Input for this task:
════

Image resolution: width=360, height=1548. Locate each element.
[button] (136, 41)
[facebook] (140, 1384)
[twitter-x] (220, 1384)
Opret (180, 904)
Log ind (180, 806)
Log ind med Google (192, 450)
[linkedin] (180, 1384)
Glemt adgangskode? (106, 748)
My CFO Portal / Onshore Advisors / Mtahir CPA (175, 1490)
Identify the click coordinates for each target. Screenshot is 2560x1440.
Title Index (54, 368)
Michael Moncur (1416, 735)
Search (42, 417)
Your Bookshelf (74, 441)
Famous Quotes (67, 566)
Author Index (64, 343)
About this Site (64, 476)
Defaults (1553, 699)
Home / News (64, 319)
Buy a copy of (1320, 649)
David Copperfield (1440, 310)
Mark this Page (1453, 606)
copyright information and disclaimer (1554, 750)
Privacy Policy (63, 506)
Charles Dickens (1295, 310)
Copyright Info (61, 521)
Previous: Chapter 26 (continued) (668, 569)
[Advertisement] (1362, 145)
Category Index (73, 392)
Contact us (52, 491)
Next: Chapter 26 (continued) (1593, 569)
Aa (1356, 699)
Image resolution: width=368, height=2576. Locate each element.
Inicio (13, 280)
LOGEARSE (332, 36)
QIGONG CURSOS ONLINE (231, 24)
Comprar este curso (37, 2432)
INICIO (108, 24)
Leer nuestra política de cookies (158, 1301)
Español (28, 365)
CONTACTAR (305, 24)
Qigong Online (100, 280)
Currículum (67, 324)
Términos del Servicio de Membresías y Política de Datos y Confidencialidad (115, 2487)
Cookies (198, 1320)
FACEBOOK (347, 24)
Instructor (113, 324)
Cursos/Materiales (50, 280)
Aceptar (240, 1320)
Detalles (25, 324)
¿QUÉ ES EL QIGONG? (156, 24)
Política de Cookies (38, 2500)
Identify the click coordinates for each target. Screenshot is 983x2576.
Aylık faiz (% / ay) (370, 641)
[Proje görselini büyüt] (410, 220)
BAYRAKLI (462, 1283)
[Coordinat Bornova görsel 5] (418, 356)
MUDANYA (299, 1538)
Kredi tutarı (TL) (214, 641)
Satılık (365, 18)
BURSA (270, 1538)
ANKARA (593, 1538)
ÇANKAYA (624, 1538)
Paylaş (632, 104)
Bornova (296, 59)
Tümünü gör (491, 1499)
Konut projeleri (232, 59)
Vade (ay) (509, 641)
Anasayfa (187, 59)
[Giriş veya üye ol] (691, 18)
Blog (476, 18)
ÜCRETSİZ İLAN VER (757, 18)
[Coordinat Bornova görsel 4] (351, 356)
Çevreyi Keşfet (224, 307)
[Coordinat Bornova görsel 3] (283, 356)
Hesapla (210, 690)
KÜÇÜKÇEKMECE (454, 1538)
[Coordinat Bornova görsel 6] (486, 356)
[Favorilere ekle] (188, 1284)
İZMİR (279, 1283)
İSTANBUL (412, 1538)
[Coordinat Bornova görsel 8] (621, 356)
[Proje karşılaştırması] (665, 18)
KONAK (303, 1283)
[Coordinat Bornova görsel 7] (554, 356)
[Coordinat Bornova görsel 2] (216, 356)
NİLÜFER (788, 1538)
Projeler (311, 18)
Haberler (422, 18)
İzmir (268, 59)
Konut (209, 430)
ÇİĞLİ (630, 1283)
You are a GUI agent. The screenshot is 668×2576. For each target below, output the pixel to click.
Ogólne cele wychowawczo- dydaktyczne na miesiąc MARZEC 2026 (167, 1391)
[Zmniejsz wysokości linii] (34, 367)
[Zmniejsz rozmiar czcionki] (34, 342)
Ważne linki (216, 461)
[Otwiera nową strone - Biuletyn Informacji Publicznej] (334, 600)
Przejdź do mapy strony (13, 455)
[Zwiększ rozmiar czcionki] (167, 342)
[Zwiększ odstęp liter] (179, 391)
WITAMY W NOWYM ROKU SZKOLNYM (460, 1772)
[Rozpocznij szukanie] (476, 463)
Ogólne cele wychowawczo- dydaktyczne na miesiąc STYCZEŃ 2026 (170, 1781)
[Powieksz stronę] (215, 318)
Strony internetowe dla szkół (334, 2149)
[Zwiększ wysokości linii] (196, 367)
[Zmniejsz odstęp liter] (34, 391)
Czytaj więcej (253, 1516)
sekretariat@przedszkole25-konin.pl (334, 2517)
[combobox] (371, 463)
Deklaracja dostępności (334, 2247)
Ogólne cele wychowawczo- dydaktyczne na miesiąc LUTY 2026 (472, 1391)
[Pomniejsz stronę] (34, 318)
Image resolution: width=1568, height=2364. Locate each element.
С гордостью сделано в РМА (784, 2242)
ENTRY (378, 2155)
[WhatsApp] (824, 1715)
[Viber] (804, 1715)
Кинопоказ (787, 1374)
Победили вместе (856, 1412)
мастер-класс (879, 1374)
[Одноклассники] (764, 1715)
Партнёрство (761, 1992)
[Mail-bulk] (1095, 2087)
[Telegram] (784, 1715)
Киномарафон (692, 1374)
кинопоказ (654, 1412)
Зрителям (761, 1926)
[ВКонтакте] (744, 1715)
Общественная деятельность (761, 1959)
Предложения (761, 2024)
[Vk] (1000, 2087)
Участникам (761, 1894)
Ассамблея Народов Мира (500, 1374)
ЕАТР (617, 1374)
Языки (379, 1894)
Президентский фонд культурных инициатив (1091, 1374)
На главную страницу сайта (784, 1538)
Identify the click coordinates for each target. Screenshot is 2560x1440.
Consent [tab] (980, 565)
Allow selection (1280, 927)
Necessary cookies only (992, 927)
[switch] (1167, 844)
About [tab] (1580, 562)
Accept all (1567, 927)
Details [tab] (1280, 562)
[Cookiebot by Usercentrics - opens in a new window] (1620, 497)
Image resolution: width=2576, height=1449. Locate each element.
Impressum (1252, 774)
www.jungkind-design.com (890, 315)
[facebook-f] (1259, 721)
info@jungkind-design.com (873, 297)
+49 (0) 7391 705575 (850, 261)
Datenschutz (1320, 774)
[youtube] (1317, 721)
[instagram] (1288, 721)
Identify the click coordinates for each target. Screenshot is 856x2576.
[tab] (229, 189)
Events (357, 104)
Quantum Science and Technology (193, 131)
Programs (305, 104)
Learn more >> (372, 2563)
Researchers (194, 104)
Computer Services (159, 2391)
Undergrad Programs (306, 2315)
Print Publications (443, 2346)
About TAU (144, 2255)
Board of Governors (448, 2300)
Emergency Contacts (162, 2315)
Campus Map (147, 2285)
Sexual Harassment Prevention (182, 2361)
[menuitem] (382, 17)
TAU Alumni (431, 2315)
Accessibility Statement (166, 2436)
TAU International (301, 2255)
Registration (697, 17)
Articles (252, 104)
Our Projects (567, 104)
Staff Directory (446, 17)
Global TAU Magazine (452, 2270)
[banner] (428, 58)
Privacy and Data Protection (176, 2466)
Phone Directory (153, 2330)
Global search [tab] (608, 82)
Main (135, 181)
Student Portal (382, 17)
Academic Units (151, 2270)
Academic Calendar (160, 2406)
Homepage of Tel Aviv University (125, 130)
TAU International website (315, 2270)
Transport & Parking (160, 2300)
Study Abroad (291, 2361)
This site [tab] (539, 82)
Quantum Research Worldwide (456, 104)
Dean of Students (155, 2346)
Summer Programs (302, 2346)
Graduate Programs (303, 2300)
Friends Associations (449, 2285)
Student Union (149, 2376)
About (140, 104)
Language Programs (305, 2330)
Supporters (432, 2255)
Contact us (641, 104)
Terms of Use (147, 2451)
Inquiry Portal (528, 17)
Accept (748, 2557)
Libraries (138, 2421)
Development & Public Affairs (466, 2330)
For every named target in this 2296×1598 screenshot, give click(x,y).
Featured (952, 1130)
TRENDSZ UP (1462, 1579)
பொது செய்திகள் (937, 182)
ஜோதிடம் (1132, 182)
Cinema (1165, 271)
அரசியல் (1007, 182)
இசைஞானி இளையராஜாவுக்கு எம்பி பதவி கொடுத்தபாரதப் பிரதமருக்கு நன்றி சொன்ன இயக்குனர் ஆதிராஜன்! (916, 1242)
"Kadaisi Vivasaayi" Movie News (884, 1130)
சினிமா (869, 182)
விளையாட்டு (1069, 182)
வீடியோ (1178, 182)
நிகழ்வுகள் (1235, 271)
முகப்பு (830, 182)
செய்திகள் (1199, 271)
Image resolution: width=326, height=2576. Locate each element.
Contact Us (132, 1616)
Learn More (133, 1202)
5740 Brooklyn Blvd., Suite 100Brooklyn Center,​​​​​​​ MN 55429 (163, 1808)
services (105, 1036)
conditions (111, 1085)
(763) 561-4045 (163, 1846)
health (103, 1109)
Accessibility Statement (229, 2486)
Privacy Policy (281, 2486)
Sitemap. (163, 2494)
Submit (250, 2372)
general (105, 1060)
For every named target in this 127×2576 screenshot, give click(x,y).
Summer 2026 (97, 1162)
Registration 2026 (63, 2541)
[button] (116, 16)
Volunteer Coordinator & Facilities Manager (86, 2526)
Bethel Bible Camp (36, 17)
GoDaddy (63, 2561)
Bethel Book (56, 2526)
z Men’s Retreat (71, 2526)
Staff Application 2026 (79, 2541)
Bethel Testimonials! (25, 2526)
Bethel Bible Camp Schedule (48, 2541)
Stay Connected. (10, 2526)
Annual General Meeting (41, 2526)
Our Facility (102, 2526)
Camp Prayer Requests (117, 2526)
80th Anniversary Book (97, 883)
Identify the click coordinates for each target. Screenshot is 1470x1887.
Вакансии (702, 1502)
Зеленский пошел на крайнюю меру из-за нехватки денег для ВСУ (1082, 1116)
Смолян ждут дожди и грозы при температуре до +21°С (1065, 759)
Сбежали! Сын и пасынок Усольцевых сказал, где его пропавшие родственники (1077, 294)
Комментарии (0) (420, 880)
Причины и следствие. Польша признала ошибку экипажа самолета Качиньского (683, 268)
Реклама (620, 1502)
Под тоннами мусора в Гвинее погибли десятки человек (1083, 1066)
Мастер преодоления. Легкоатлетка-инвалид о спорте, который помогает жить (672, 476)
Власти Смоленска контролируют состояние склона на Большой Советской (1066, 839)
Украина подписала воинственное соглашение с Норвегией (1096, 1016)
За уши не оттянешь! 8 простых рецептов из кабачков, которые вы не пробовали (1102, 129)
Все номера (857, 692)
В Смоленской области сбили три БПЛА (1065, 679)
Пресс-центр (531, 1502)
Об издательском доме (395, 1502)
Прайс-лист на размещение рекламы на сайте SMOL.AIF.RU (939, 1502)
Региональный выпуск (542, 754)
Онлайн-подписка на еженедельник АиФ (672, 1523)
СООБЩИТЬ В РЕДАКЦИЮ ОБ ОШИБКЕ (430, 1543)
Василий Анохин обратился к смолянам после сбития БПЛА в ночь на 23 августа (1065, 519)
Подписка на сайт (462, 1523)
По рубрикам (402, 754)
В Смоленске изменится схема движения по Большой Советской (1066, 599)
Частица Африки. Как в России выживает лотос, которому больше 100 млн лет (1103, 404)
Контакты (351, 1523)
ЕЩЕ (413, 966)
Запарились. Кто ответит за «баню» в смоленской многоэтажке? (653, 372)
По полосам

════

Problem details: Set down, from the entries above, exactly the lines from the one with "[Coordinat Bornova görsel 8] (621, 356)" up to and including the one with "ÇİĞLİ (630, 1283)", and no other lines.

Written answer:
[Coordinat Bornova görsel 8] (621, 356)
[Proje karşılaştırması] (665, 18)
KONAK (303, 1283)
[Coordinat Bornova görsel 7] (554, 356)
[Coordinat Bornova görsel 2] (216, 356)
NİLÜFER (788, 1538)
Projeler (311, 18)
Haberler (422, 18)
İzmir (268, 59)
Konut (209, 430)
ÇİĞLİ (630, 1283)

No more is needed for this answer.